Staffers maintain the White House will continue in the new year to prioritize messaging about preserving access to abortion, voting rights, and what one campaign aide described as the “existential threat to democracy that Donald Trump represents.” Aides notably declined to address in Tuesday’s call voters’ concerns about crime and record-breaking illegal migrant crossings at the U.S.-Mexico border. They made only passing references to the economy — one that, in Chavez Rodriguez’s words, “grows from the middle out and the bottom up instead of the top down” — an issue voters consistently rate as one of their most important priorities.

“A return to Trump or any of the MAGA Republicans in the White House means a return to the trickle-down policies that rigged the economy for the ultra-wealthy and big corporations at the expense of the middle class and destroy the bedrock principle of Americans’ economic freedoms, the idea that everyone deserves a fair shot to succeed in this country,” said Michael Tyler, Biden’s communications director. “So what’s that mean?

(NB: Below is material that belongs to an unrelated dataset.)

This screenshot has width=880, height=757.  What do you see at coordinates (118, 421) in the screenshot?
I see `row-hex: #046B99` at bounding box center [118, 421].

It means higher costs for middle class families, more jobs offshore, and a big win for Big Pharma.”

Also on Tuesday, North Carolina Democrats announced that only Biden will appear on the state’s presidential primary ballot, enraging the president’s longshot primary challengers, Minnesota Representative Dean Phillips and self help author Marianne Williamson. Phillips went so far as to compare the Democratic parties of North Carolina and Florida — which is also only featuring Biden on its primary ballot — to Iran for declining to offer more choices to Democratic primary voters.

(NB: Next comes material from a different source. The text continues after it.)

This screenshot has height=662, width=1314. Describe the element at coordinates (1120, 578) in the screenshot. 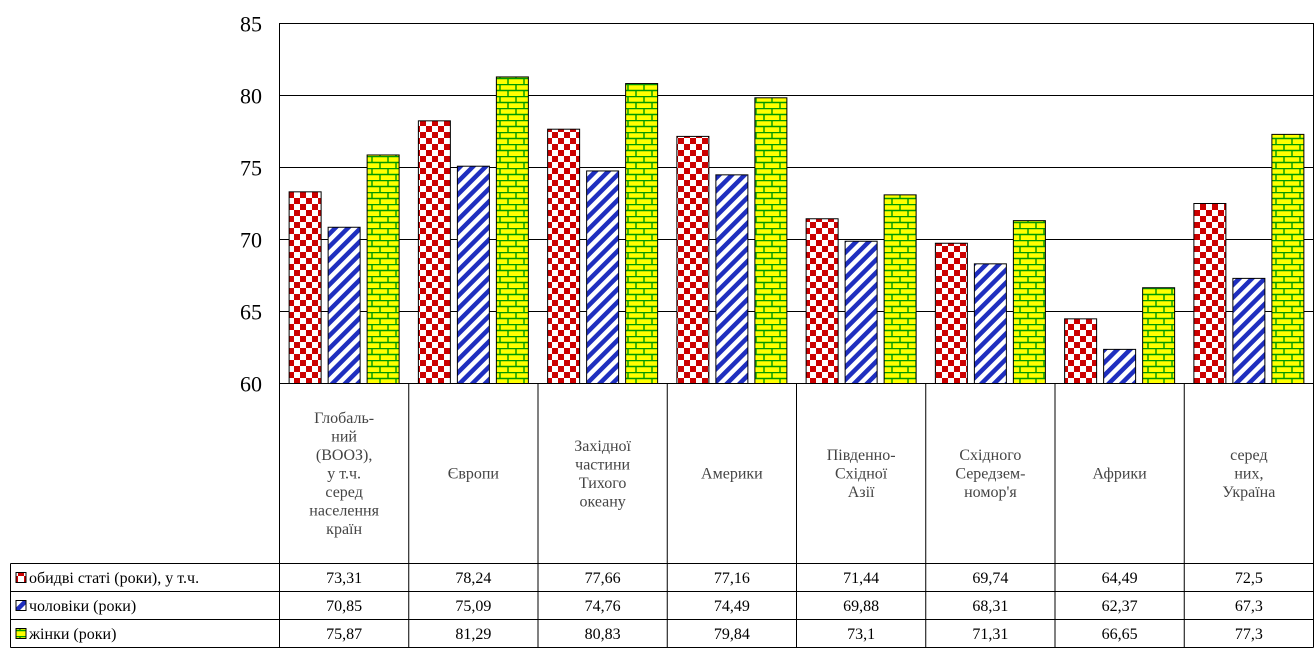

I see `table-value: 64,49` at that location.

That issue did not come up on the call, nor did aides make any mention of the stunning decisions by the Colorado supreme court and Maine secretary of state last month to remove Trump from their presidential ballots in 2024, citing his conduct relating to the storming of the U.S. Capitol three years ago as making him ineligible for the presidency under Section 3 of the 14th Amendment. Lawyers for Trump appealed the Maine decision and are expected to appeal the Colorado ruling soon.